MedCoAct: Confidence-Aware Multi-Agent Collaboration for Complete Clinical Decision
Hongjie Zheng, Zesheng Shi, Ping Yi
TL;DR
This work tackles the limitation of autonomous medical AI systems that operate on isolated tasks by introducing MedCoAct, a confidence-aware, dual-agent framework that simulates clinical collaboration between doctor and pharmacist agents for end-to-end diagnosis-to-prescription decisions. It introduces DrugCareQA, a 2,700-case benchmark spanning integrated diagnostic and drug-selection workflows, and demonstrates that role specialization, adaptive query planning, and confidence-aware reflection improve diagnostic and medication accuracy by about 7 percentage points over single-agent baselines.
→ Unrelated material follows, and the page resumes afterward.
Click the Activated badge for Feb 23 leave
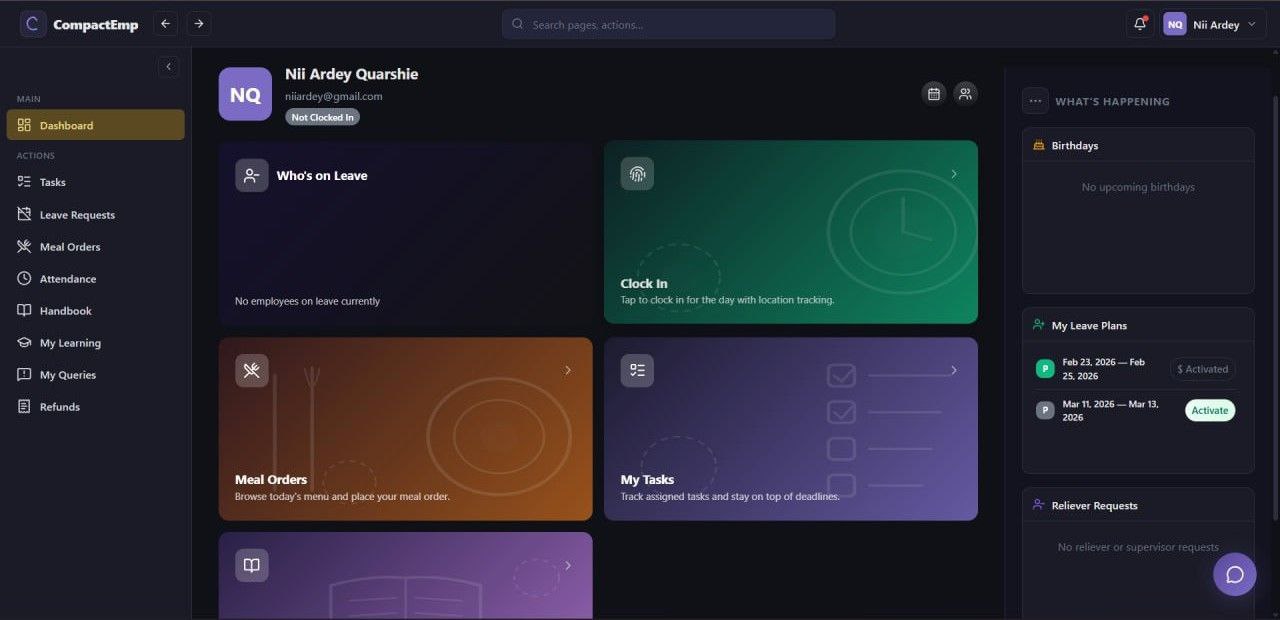The height and width of the screenshot is (620, 1280). 1203,369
The framework relies on a two-stage, role-aware vector retrieval system and an iterative reflection mechanism to mitigate hallucinations and improve decision quality, with evidence from retrieval quality analyses and ablation studies. The results suggest substantial potential for improved telemedicine and routine clinical scenarios, while highlighting areas for further work in expanding specialties and inter-agent communication to enhance scalability and safety.
Abstract
Autonomous agents utilizing Large Language Models (LLMs) have demonstrated remarkable capabilities in isolated medical tasks like diagnosis and image analysis, but struggle with integrated clinical workflows that connect diagnostic reasoning and medication decisions. We identify a core limitation: existing medical AI systems process tasks in isolation without the cross-validation and knowledge integration found in clinical teams, reducing their effectiveness in real-world healthcare scenarios. To transform the isolation paradigm into a collaborative approach, we propose MedCoAct, a confidence-aware multi-agent framework that simulates clinical collaboration by integrating specialized doctor and pharmacist agents, and present a benchmark, DrugCareQA, to evaluate medical AI capabilities in integrated diagnosis and treatment workflows. Our results demonstrate that MedCoAct achieves 67.58\% diagnostic accuracy and 67.58\% medication recommendation accuracy, outperforming single agent framework by 7.04\% and 7.08\% respectively. This collaborative approach generalizes well across diverse medical domains, proving especially effective for telemedicine consultations and routine clinical scenarios, while providing interpretable decision-making pathways.